[BEGIN GIVEN TEXT]
New Words from this Week
  1. piru: skinny
  2. kyra: fat
  3. ñaña: mean
  4. tavy: crazy
  5. guápo/a: hard-working
  6. vale: adj. hard-working; v. to cost or be worth something
  7. jopy: adj. cheap; v. to squeeze or press
  8. ka’u: adj. a drunk; v. to get drunk
  9. hikuái: them (used at the end of sentences)
  10. -va: that is, who is, which is

Other words mentioned:
chika/o: girlfriend/boyfriend
chisme: gossip
pórte: situation


Do you remember being in science class as a kid and looking at a chart of the periodic table of elements? Do you remember how all the elements are snuggled together in one chart, and then there’s like this whole other group that’s not even attached. And you thought: What’s so special about that group that they’re not even hanging out with all the other elements?

Well today we’re going to talk about the Guaraní version of those other elements. These are just off to the side in their own little clique.

They're called Chendales. These are just verbs conjugated in an entirely different way. They can also be adjectives or adverbs.

There’s some debate about whether Chendales are verbs or not. But we don’t care about that, we just want to know how to use them. The job of chendales is to usually to say that the subject, such as you, has a quality, is in a certain state or has a possession.

Let’s talk about that with ourselves, or che. The first use, to say that you have a quality, you would use an adjective, such as to say, "I’m pretty". Let’s use porã. You would start with che and then just attach che again to the verb. The pronoun, che, becomes the driver car. Che che porã. Since the che is repeated, many times it’s just left off. Che porã.
[END GIVEN TEXT]
[BEGIN RECORDS TO PROCESS]
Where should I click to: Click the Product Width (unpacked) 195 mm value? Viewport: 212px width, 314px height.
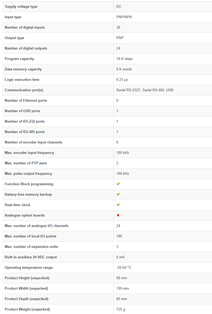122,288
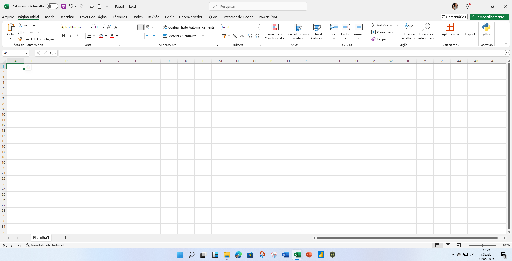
[END RECORDS TO PROCESS]
[BEGIN RECORDS TO PROCESS]
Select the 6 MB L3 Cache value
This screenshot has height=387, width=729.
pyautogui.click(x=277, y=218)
[END RECORDS TO PROCESS]
▸ WHAT TO WORK ON
- A) In the Guaraní lesson, what name is given to the verbs conjugated in an entirely different way?
- B) Write out the part of the rows that opens with the line containing "Select the 6 MB L3 Cache value" and closes with the line containing "pyautogui.click(x=277, y=218)", including both of those lines.

▸ EXPECTED OUTPUTS
- A) They are called Chendales.

- B)
Select the 6 MB L3 Cache value
This screenshot has height=387, width=729.
pyautogui.click(x=277, y=218)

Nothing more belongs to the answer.